The class is Concepts of Nature and the painting is Grant Wood's Spring Turning, painted in 1936 (see it here). I've used this painting before so I'm accustomed to seeing students struggle to figure out what's going on: What are those brown squares on the hills? Baseball diamonds? An arena for horse-racing? Or just an attempt to impose symmetry on the face of nature?

They notice the grass, the intense green of the rolling hills, and I encourage them to walk up close and look at details, but maybe they're shy or maybe they're in a hurry to finish so they keep their seats and fail to notice so many small things: the tiny farmer and his team of horses tilling the ground, the road and farmhouse and fence-line tucked between the hills, and the phalanx of clouds rolling along the top of the painting.

Most of all I want them to notice the clouds. So much depends upon a white cloud rolling over a square field, and a few students pay lip service to the clouds, mostly to note that the clouds are white and fluffy. Not a single student notices that the clouds are also square.

Clouds are not supposed to be square! Why would Grant Wood have painted something so unnatural in a painting immersing the viewer in the natural world?

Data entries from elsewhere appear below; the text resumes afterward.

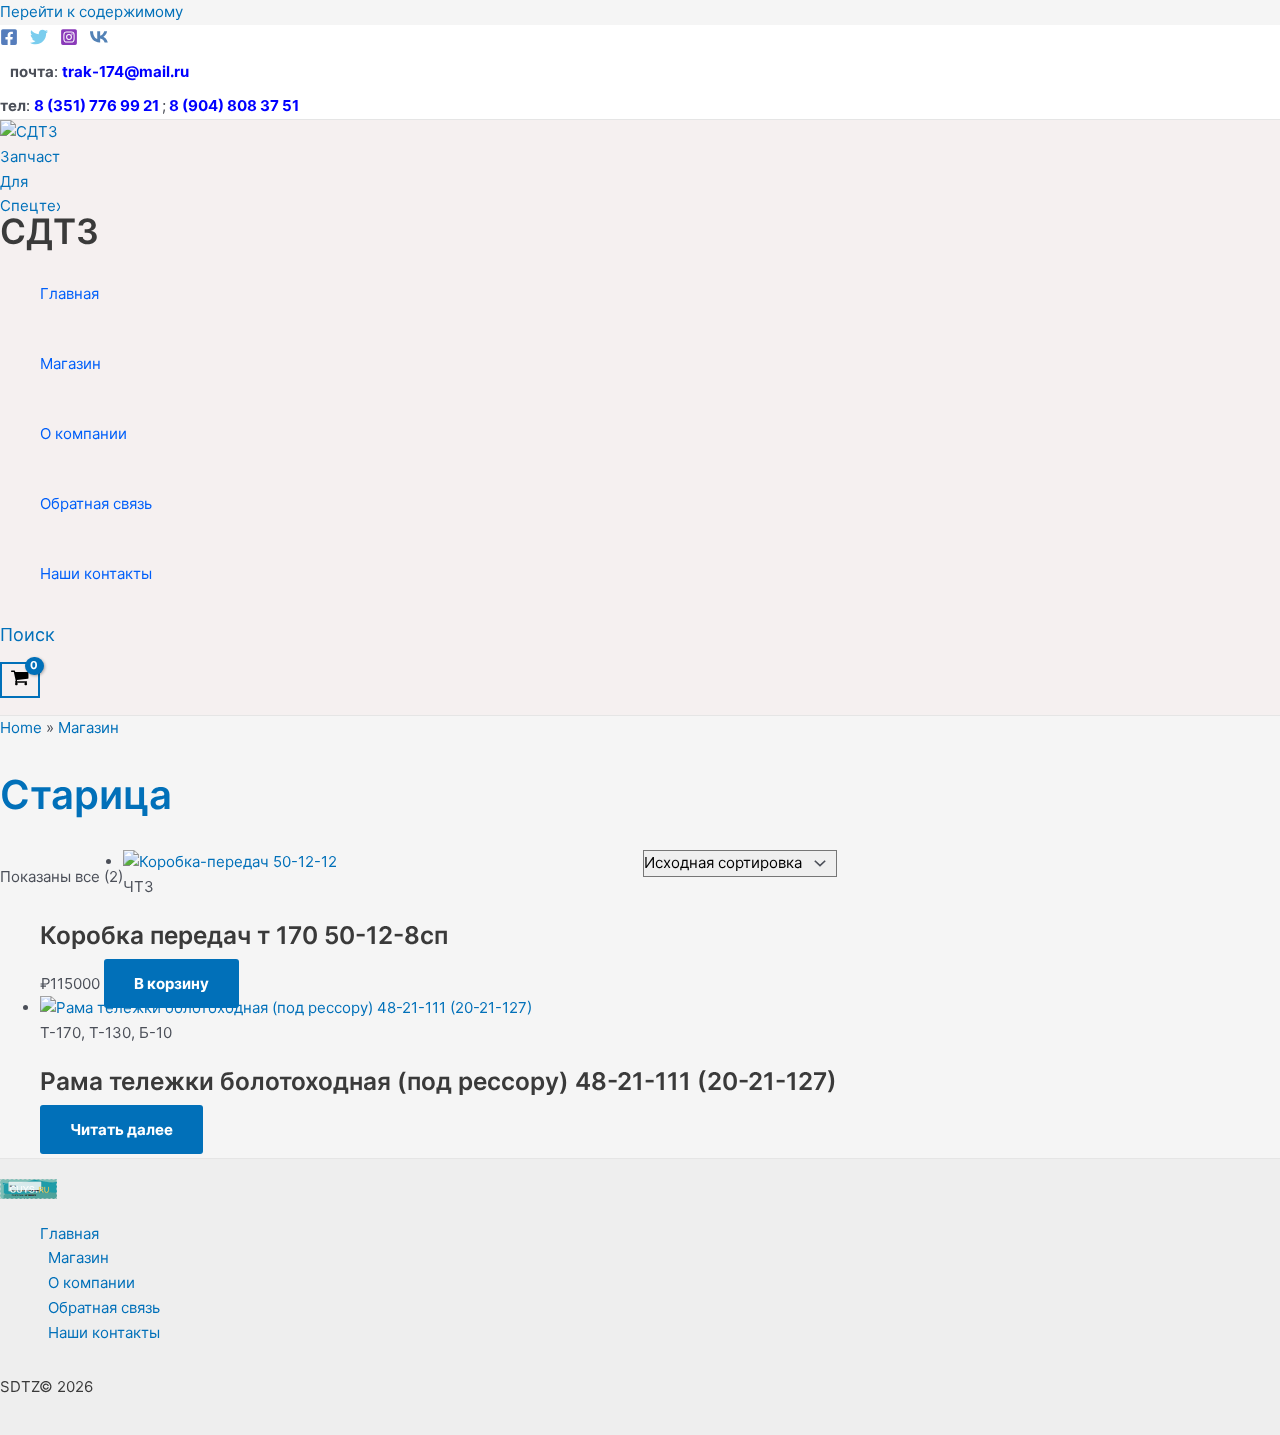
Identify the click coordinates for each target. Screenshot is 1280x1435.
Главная (69, 293)
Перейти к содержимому (91, 11)
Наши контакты (96, 573)
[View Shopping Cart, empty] (20, 680)
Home (21, 727)
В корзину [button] (171, 983)
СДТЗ (49, 231)
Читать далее (121, 1129)
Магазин (70, 363)
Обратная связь (96, 503)
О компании (83, 433)
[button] (27, 634)
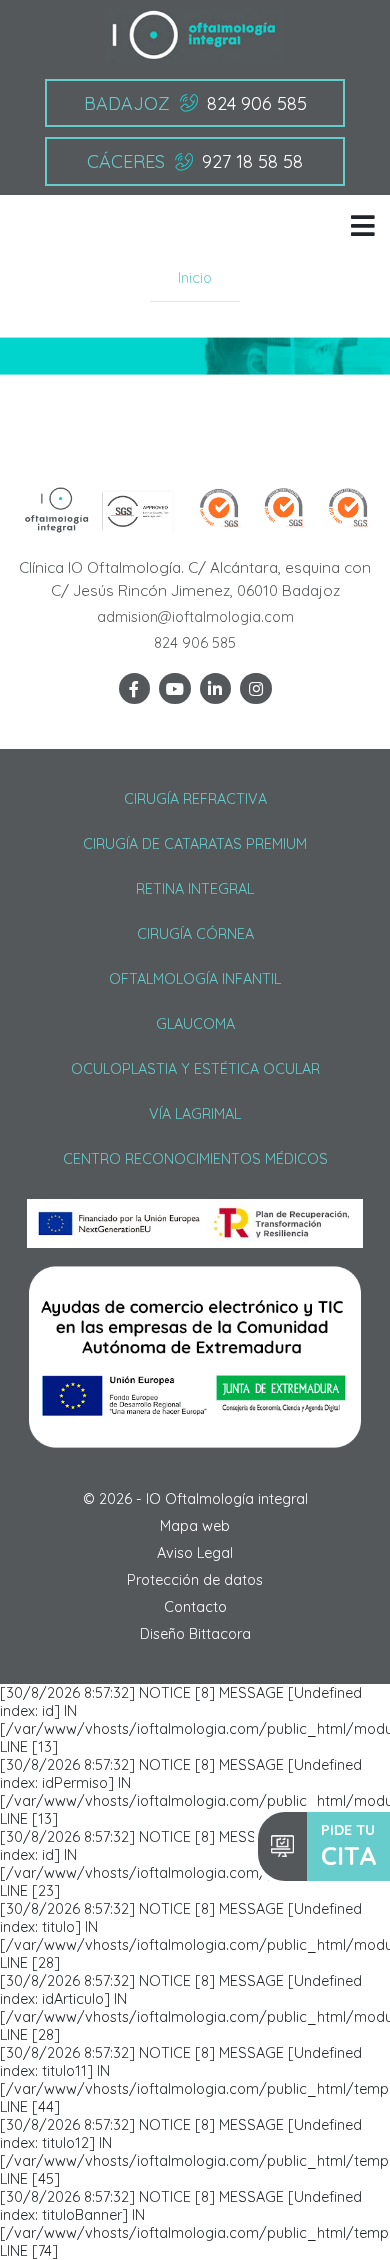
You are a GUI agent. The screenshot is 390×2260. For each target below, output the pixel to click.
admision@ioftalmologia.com (195, 617)
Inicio (195, 278)
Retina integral (195, 889)
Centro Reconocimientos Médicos (195, 1159)
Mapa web (195, 1526)
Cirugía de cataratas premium (195, 844)
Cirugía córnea (195, 934)
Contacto (195, 1607)
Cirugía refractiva (195, 799)
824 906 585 (195, 643)
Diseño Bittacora (195, 1634)
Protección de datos (195, 1580)
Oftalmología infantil (195, 979)
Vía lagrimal (195, 1114)
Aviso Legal (195, 1553)
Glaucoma (195, 1024)
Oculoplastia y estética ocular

I'll ask that question on Monday when we look at the painting again, and I'll nudge students to notice the contrasting shapes: the hills are rounded and rolling, while the only straight lines and right angles are imposed by human beings, inviting us to associate roundness with nature and squares with culture. But then why the square clouds?

In fact the clouds perfectly mimic the shapes of the farmer's fields, providing a visual metaphor for the nineteenth-century belief that Rain Follows the Plow. Wood, painting in 1936, could look back at the Dust Bowl, the disastrous result of plowing without regard to the contours of the land, but he was clearly also looking back even further to the time in the late nineteenth century when farmers were enticed to settle in too-dry areas by the promise that cultivating parched land would change the weather--that plowing dry land would cause rain to fall on it.

Wood's painting mocks that concept by taking it literally, which ought to cause viewers to step back and question other assumptions. Yes, the peaceful setting evokes nostalgia for a pastoral lifestyle, and yes, the massiveness of nature dwarfs the tiny farmer with his tiny team, but step back and look at the painting as a whole and suddenly the whole landscape looks like a human body covered with a quilt of verdant green, perhaps a sexy pun on planting seeds or fertilization or perhaps a reminder that we see nature always through human eyes and shape it in our own image. 

None of my students saw that today, or if they did they lacked the confidence to write about it. If I accomplish nothing else in this class, I hope that by the end of the semester every one of my students will notice the little details that stand out like square clouds in a round sky, and I hope they will start asking questions and keep asking until they find some answers.